La rinuncia di Bazlen alla scrittura, inoltre, sembra essere stata motivata anche dalla sua percezione della propria epoca e delle sue coordinate storico-letterarie: tutto è già stato scritto e qualsiasi altra cosa che si scriva rischierà di essere solo mediocre, niente più che una nota a piè di pagina. Tale posizione bazleniana rappresenta per il narratore e per Del Giudice stesso un nodo cruciale. Per lo scrittore moderno – o forse postmoderno –, chiamato a confrontarsi con l’eredità del Novecento, la scelta di Bazlen non può essere ignorata: occorre comprenderne le ragioni, per tentare un percorso differente. Il romanzo si configura allora come una riflessione sul senso della scrittura e sulla sua funzione nel mondo contemporaneo.
Accanto alle testimonianze, un altro elemento centrale per la ricostruzione della figura di Bazlen è costituito dalle immagini. Il romanzo di Del Giudice è profondamente segnato da una riflessione sullo statuto delle immagini, sul loro mutamento nel tempo e sulle difficoltà che il soggetto moderno incontra nel relazionarsi con esse. La memoria di Bazlen viene trasmessa anche per mezzo di fotografie, che generano tuttavia nel protagonista, incapace di metterle a fuoco, un senso di imbarazzo. L’immagine risulta inadeguata a trasmettere ciò che il protagonista ricerca e che si colloca piuttosto in una zona d’ombra, un luogo interstiziale, che è anche lo spazio in cui si situa la letteratura per compiere la propria funzione di intervento sulla realtà, nell’istante che intercorre tra invenzione e memoria. Attraverso le immagini, con la macchina fotografica che simbolicamente il narratore trova di fronte allo stadio, il romanzo affronta anche il tema della rappresentazione, evocato nel riferimento del titolo originario, poi abbandonato, alla Carta di Mercatore.
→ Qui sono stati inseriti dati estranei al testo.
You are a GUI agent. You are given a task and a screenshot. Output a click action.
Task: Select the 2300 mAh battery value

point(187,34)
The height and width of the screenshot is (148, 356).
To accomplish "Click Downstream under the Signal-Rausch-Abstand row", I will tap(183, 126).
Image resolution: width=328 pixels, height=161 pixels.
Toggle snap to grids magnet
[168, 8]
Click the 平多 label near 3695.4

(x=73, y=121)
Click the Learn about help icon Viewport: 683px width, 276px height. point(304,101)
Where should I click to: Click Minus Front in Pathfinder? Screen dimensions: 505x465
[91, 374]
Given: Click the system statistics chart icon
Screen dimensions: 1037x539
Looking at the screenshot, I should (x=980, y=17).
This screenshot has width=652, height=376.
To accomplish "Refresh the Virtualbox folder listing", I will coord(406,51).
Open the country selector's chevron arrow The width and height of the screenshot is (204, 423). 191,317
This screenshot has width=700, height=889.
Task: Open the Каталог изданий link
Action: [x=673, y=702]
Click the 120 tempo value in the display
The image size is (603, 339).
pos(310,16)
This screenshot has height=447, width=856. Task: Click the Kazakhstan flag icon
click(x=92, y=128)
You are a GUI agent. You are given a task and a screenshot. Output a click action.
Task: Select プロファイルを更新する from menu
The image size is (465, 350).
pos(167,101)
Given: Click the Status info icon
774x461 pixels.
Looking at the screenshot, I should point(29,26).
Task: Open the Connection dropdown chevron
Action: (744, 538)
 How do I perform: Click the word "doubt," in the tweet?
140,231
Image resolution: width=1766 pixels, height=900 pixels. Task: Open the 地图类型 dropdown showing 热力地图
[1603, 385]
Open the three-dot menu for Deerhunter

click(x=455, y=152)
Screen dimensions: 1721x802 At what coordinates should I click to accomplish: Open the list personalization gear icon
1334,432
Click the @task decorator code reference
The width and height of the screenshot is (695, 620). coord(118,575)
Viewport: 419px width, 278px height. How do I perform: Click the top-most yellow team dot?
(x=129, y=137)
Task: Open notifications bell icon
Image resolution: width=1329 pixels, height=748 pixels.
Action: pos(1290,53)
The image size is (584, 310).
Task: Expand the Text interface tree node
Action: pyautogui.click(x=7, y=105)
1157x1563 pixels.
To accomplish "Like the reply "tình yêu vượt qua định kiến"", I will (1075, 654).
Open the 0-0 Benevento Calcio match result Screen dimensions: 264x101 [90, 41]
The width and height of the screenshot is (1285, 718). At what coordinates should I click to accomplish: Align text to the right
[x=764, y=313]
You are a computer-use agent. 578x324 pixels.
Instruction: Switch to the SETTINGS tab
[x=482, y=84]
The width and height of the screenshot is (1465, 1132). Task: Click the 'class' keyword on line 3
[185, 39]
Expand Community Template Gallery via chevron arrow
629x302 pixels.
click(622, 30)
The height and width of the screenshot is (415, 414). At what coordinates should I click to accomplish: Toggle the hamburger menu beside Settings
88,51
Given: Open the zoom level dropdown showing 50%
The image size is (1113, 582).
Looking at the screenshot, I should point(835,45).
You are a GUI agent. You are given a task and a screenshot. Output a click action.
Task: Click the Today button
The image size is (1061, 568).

La perdita del centro focale investe progressivamente, dopo le immagini, l’indagine stessa del protagonista e narratore. L’interrogativo iniziale perde rilevanza, cedendo spazio a un movimento lungo i margini, fatto di deviazioni e riflessioni. Attraverso il racconto dei testimoni – tra cui spiccano le figure di Ljuba e Gerti, già muse montaliane – il protagonista approda a una forma di epifania, in cui il “fantasma” di Bazlen si manifesta imprevedibilmente nella narrazione tramite le sembianze di un dono, quello del pullover di Bobi, che sarà necessario accettare e infine mettere da parte, senza smettere però di prendersene cura. Lo stadio di Wimbledon si rivela così una grande riflessione sullo scrivere, sulla necessità di attraversare la rinuncia per trovare una propria voce letteraria: non in contraddizione con Bazlen, bensì a partire dalla sua posizione e tuttavia per avvalorare una strada contraria, nella convinzione che la scrittura sia ancora possibile.
Il primo risultato, allora, è proprio il libro che leggiamo, Lo stadio di Wimbledon, con cui inizia l’avventura narrativa di Daniele Del Giudice.